Llegó la segunda parte, “Titanes del Pacífico00: La insurrección”, y parece que vienen más acorde a como concluye esta. Pasaron diez años, la grieta se cerró (sin eufemismos, no empecemos) y hay gente que vive de vender chatarra de los robots porque hay una parte de la sociedad que no ha sido reconstruida. Jake Pentecost (John Boyega), el hijo del piloto de robots de la primera, anda transando en ese negocio, pero no le va bien. Escapando de gente pesada conoce a una prolífica y precoz niña llamada Amara (Cailee Spaeny), capaz de armar su propio robot a menor escala y de arriesgarse a escapar con él de la policía. En fin. Para no ir a la cárcel, Jake es reclutado nuevamente como entrenador de la nueva generación de pilotos y es llevado a la base militar en donde se reencuentra con un viejo colega y rival, interpretado por Scott Eastwood ( que cada vez se parece más al padre).
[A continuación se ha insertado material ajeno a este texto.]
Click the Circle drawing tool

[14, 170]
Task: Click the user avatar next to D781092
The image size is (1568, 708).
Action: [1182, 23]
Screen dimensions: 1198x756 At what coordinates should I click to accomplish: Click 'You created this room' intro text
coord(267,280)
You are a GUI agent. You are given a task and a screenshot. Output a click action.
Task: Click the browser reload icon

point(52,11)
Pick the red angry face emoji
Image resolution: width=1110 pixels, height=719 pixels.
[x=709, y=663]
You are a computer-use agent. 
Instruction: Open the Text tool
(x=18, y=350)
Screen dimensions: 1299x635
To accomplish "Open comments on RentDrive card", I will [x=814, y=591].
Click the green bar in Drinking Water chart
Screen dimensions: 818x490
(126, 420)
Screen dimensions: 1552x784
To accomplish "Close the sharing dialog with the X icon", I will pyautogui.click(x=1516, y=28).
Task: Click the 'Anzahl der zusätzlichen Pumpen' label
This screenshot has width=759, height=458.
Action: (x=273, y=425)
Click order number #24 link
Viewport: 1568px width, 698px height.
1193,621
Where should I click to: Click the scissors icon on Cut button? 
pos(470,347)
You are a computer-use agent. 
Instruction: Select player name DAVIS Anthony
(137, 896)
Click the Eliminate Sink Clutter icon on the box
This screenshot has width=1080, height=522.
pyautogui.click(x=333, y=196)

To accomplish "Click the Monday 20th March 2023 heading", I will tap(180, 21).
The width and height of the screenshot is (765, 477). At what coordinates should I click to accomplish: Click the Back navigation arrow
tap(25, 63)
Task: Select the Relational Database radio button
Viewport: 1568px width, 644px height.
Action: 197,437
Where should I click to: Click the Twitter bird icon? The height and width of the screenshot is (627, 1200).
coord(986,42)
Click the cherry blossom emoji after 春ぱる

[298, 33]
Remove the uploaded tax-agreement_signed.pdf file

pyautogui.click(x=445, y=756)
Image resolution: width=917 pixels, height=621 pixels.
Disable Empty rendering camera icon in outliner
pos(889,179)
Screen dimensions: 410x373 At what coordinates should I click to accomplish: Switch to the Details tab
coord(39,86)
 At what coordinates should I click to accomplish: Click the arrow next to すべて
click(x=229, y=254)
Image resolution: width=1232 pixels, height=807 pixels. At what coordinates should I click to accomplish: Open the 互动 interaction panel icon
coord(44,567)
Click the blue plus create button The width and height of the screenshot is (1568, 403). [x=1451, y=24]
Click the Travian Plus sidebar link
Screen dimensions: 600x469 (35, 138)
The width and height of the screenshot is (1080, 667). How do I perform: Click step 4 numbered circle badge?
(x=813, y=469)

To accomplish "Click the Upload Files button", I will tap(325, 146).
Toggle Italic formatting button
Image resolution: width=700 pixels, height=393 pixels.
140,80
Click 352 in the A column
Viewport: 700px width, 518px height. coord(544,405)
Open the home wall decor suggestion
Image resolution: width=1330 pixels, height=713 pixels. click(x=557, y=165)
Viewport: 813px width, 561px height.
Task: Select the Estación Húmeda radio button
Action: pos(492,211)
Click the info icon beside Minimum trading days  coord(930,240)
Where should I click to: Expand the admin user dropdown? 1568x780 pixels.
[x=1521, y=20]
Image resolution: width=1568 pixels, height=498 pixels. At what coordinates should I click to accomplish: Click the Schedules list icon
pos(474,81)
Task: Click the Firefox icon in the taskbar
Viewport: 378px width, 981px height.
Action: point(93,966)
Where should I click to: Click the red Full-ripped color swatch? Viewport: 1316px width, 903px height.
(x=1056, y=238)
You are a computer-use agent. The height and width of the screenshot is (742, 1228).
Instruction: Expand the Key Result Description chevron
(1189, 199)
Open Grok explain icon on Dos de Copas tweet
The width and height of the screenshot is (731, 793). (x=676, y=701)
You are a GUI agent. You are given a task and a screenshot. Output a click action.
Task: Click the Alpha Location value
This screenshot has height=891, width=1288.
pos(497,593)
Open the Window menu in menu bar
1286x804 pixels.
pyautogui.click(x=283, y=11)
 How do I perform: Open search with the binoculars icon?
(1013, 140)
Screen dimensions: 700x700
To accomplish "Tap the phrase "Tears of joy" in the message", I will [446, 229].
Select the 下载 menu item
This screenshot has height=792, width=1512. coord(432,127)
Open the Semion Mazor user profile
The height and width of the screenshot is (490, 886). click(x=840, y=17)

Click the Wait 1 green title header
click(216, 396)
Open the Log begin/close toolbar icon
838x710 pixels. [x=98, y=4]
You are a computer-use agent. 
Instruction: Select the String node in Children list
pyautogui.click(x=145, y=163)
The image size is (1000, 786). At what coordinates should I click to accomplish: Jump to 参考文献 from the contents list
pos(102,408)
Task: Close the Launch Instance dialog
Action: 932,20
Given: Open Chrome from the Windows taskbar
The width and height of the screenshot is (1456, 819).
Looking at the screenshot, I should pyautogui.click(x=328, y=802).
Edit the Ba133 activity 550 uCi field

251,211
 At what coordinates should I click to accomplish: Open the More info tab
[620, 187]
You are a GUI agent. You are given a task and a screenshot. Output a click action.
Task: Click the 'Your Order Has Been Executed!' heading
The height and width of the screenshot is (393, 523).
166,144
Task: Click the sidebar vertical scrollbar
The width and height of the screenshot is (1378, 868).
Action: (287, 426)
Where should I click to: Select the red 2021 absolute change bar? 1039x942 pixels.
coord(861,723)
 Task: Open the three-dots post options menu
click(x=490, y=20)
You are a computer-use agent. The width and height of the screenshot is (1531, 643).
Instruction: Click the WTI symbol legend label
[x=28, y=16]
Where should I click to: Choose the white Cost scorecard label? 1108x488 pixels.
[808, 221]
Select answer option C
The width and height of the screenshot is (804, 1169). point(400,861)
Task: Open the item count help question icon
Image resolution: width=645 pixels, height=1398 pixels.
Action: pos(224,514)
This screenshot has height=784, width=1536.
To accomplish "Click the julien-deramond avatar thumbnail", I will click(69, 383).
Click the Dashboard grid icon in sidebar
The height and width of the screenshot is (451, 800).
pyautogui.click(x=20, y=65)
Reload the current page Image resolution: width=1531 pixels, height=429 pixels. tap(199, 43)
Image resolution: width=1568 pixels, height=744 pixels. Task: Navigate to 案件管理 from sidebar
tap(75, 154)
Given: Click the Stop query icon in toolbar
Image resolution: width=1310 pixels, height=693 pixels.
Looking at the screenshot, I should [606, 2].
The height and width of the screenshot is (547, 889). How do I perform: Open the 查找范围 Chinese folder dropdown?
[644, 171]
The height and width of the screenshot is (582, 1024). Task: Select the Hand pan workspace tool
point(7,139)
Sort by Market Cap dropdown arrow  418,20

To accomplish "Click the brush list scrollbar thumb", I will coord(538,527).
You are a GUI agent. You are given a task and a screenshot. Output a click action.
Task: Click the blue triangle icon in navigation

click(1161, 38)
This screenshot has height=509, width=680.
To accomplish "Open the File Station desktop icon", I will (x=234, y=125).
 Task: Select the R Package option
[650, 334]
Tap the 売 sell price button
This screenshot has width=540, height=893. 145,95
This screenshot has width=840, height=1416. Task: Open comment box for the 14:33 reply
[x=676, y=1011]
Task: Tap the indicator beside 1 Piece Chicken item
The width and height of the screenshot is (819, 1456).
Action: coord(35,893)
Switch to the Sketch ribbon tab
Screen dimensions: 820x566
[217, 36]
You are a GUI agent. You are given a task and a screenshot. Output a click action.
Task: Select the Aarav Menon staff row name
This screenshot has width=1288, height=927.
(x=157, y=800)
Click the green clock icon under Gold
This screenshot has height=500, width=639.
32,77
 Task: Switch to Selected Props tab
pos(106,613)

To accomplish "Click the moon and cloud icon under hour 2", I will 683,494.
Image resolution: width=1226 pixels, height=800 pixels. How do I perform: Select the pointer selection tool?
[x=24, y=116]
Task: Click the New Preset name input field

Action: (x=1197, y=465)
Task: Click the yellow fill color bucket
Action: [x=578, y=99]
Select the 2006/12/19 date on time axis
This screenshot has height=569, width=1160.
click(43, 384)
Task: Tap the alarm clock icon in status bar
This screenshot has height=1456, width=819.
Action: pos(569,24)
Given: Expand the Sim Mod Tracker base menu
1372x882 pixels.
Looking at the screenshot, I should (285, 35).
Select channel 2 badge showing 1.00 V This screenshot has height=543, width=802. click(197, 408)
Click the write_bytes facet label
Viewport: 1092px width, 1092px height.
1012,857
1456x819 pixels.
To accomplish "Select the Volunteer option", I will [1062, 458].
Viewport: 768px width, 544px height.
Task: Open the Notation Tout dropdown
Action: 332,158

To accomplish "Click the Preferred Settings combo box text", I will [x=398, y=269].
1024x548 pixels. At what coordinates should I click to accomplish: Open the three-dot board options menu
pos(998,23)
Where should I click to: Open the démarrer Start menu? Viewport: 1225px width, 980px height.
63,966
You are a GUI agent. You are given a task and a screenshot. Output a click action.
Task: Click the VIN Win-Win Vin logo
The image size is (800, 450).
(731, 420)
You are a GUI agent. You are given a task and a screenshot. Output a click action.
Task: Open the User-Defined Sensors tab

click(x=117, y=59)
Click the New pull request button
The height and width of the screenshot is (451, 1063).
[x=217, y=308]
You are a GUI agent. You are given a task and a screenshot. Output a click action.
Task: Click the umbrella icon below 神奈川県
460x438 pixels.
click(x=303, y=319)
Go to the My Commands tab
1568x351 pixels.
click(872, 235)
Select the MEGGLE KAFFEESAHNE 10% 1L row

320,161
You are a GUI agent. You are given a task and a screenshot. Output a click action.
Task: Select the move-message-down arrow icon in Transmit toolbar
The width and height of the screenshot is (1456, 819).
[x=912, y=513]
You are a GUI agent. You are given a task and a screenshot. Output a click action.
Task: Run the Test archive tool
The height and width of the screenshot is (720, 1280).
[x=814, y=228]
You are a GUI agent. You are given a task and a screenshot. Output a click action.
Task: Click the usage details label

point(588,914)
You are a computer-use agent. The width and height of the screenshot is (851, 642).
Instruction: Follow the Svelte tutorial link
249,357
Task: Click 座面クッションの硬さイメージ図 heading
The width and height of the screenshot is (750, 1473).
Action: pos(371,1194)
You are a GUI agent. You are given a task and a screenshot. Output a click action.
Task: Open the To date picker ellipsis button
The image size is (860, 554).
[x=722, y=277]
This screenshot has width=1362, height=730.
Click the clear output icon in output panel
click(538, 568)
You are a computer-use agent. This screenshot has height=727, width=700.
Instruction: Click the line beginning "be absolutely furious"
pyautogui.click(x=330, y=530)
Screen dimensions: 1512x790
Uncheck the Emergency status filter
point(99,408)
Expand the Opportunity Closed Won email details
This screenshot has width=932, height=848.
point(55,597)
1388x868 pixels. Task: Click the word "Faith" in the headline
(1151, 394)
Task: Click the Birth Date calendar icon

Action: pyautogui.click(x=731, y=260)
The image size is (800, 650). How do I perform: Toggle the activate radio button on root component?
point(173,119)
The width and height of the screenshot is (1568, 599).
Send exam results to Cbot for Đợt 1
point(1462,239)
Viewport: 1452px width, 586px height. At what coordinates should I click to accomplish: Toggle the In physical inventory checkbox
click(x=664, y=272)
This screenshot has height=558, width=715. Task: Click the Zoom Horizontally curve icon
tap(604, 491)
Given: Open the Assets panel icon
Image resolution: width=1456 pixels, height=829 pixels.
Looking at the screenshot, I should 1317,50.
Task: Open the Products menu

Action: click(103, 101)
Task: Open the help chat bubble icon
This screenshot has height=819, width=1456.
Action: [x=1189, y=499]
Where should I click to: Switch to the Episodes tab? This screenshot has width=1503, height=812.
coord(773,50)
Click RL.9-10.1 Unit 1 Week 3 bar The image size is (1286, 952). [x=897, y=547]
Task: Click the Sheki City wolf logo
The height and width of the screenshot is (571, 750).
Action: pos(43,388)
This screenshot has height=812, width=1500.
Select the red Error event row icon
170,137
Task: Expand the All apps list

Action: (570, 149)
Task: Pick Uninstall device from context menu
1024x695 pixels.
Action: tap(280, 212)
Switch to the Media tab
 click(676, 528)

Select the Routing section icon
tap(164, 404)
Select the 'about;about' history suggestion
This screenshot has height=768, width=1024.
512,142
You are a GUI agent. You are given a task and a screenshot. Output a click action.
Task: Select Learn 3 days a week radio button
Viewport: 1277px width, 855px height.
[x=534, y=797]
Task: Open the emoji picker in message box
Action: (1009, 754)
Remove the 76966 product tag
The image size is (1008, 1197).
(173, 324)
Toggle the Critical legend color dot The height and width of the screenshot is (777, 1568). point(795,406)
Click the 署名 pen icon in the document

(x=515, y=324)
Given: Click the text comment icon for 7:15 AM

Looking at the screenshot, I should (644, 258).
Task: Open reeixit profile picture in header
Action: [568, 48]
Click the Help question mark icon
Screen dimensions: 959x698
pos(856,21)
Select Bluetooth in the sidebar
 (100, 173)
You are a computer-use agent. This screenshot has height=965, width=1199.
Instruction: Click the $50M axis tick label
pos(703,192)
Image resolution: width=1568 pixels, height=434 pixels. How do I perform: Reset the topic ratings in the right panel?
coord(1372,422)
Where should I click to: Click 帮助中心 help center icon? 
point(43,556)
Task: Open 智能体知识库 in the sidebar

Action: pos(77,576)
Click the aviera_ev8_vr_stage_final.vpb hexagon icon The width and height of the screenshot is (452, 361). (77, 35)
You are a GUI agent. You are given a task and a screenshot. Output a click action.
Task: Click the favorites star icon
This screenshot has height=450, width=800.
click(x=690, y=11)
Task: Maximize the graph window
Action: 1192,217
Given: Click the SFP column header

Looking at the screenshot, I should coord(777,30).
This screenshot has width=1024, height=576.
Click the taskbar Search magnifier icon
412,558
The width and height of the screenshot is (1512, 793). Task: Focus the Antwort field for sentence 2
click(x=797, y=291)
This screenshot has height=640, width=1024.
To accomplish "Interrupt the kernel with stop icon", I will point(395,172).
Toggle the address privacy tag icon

No hay mucho más para contar porque realmente no lo hay en el guión escrito por Emily Carmichael, Kira Snyder, T.S. Nowlin y el propio director, Steven S. DeKnight. Adolece del mismo problema que la primera en el sentido de lograr empatía con los personajes y la buena chance que había para desarrollar el más interesante de todos, el de la niña, se diluye por la focalización en una rivalidad poco justificada y la flojísima construcción del personaje antagónico, no sólo por la construcción en sí, sino por manifestarse éste casi a la mitad de la película. Eso sí, rompen todo ¿eh? Bajan edificios enteros de una piña, vuelan puentes de un rodillazo, etc. Gran calidad de efectos especiales y visualñes, pero que parecen aislados de lo principal en este género que es poner al espectador del lado de alguno de los protagonistas. En este aspecto, Roger Corman podía resolver un monstruo con una máscara de goma, pero narrar la historia, la narraba.